PBS and BBC have announced a new, upcoming series, hosted by historians Simon Schama, Mary Beard and David Olusoga and narrated by Liev Schreiber. CIVILISATIONS is nine-part series filmed in six continents tells the story of art from the dawn of human history to the present day. 

The series looks at how art and creativity have been central to the development of civilizations throughout the world from the earliest known examples of human creativity, and how contemporary art continues to reflect the evolution of civilization today. Historical works and artifacts covered in the series include the 35,000-year-old “Lion Man,” the Venus of Brassempouy, the cave paintings of Monte Castillo, ancient bronze masks of Sanxingdui in China, Mayan hieroglyphs, sculptures and carvings of Calakmul, the Colossi of Memon, the Terracotta Army, Buddhist paintings in the Anjata Caves of India, Istanbul’s Blue Mosque and the Benin Bronzes of Nigeria. Among the contemporary artists featured are Damien Hirst, Anthony Gormley, Kehinde Wiley, El Anatusi, Kara Walker and many others.
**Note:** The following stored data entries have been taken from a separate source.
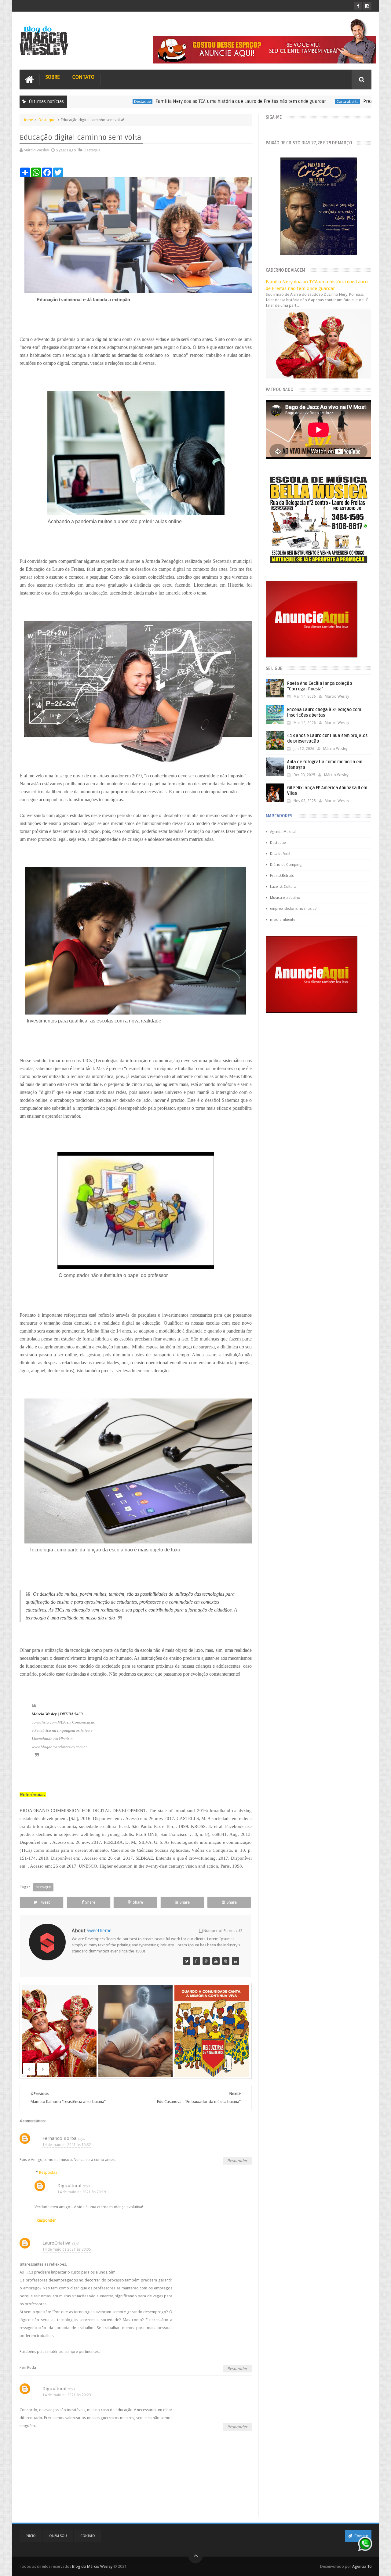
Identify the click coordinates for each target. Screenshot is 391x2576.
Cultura (357, 101)
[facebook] (358, 6)
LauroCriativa (56, 2243)
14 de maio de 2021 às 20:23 (66, 2395)
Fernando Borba (59, 2138)
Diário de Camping (285, 865)
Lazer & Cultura (283, 887)
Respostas (48, 2172)
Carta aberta (262, 101)
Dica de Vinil (280, 854)
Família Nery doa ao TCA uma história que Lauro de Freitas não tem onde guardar (155, 101)
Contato (83, 77)
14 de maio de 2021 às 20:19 (81, 2192)
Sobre (53, 77)
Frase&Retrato (282, 876)
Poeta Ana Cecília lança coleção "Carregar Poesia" (319, 686)
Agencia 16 (361, 2566)
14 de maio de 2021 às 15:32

CIVILIZATIONS will premiere on PBS on Tuesday, April 17, 2018, 8:00 pm, with the next four episodes airing Tuesdays through May 15. Four more episodes will air in June.

The five episodes airing in April and May are:

The Second Moment of Creation (Tuesday, April 17) – Seventy thousand years ago, the first known examples of humans expressing themselves creatively were simple, abstract etchings. Over tens of thousands of years, this impulse evolved into painted and sculpted depictions of the animal world…and eventually of the human form itself.
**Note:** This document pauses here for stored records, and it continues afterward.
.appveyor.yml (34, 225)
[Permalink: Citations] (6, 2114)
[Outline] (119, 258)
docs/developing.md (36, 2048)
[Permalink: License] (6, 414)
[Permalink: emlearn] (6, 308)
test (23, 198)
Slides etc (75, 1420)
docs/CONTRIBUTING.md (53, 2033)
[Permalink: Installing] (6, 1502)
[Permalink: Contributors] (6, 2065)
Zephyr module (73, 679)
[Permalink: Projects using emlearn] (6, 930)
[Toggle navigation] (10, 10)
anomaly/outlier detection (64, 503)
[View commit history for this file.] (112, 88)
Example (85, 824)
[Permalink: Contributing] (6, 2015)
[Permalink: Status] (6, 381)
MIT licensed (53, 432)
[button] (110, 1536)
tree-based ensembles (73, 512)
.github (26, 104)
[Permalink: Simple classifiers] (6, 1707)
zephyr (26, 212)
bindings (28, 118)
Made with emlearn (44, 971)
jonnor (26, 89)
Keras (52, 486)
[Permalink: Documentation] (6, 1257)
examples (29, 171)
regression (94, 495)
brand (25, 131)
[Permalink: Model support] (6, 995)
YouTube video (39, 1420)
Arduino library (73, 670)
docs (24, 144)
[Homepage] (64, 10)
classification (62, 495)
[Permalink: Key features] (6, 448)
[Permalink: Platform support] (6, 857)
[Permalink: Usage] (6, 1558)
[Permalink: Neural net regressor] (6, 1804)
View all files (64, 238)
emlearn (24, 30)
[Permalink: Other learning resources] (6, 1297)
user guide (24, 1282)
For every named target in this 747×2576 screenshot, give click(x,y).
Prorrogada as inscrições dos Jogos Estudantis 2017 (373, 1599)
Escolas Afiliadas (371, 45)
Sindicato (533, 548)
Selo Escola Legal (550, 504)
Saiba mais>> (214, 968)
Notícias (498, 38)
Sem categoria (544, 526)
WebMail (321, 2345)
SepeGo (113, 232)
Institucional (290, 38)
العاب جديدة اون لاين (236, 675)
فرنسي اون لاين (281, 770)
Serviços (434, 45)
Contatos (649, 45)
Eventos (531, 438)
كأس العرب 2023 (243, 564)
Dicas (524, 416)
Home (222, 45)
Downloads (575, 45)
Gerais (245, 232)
How Do We Look? (Tuesday, April 24) – From the Terracotta Army of China to the Colossi of Ramses II in Egypt, the human form has been a dominant subject for artists throughout history. Each civilization and era, however, sees the meaning of this art differently.
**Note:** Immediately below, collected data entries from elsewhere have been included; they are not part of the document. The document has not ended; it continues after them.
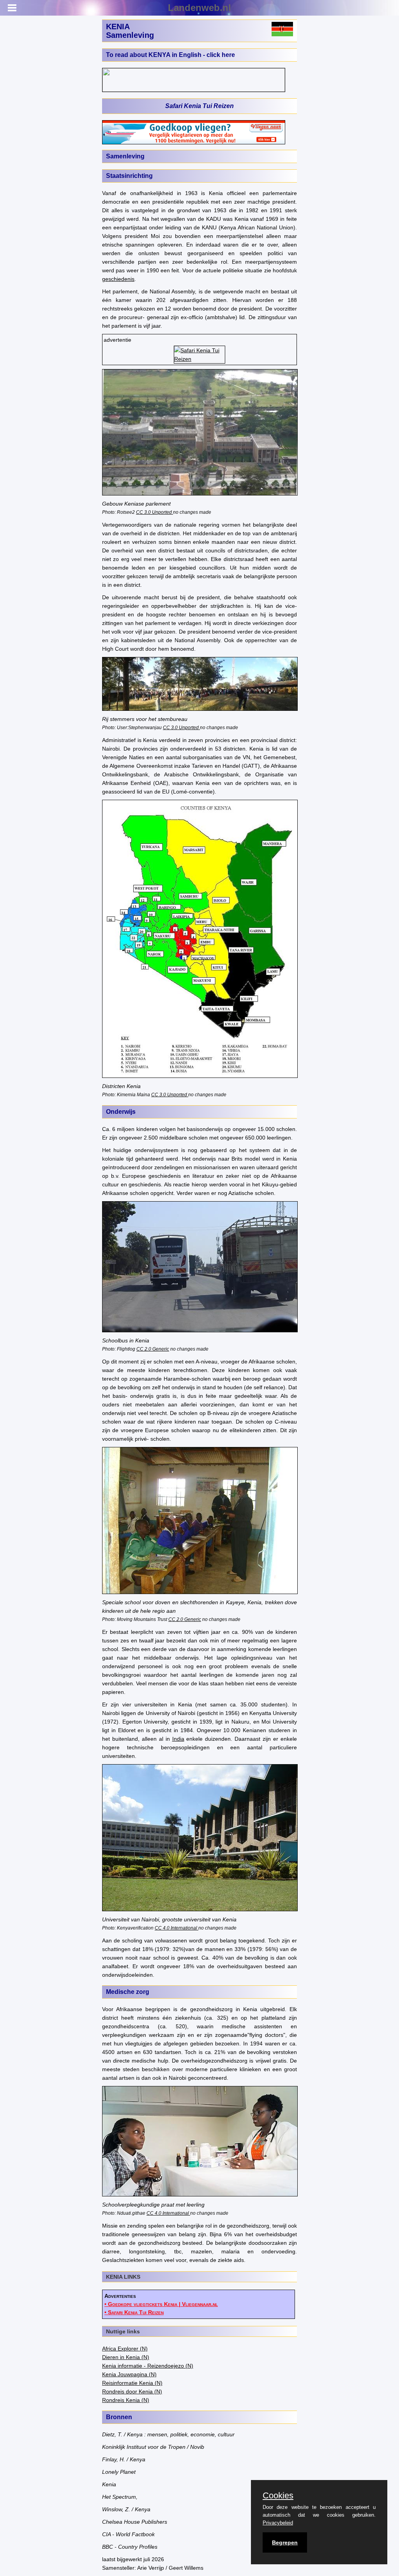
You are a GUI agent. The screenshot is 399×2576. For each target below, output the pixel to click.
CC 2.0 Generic (152, 1348)
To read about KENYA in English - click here (170, 54)
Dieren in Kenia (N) (125, 2357)
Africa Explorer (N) (125, 2348)
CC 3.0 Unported (154, 512)
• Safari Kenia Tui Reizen (134, 2312)
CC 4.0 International (176, 1927)
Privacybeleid (278, 2523)
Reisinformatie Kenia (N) (132, 2383)
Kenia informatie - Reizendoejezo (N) (147, 2366)
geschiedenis (118, 279)
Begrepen (285, 2542)
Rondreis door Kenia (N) (132, 2391)
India (178, 1739)
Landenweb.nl (199, 7)
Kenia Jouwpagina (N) (129, 2374)
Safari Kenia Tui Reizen (199, 106)
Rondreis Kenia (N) (125, 2400)
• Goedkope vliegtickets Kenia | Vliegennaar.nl (161, 2304)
God and Art (Tuesday, May 1) – Spiritual devotion has inspired some of the most spectacular works of art the world has ever seen, raising challenging questions about the relationship between humans, the divine and the act of creating.

Encounters (Tuesday, May 8) – As the technological advances of the late 15th century sent human beings around the planet further and faster than ever before, distant and disparate cultures began to meet for the first time. As a result, art became the great interface by which civilizations judged and understood each other, and continues to be a potent force in shaping our increasingly globalized world.

Renaissances (Tuesday, May 15) – The burst of artistic advancement known as the Renaissance in the 15th and 16th centuries was not confined to Italy and Europe; at this same time, the Islamic Empires were experiencing their own explosion of creativity, with artists in the east and west competing with and influencing each other.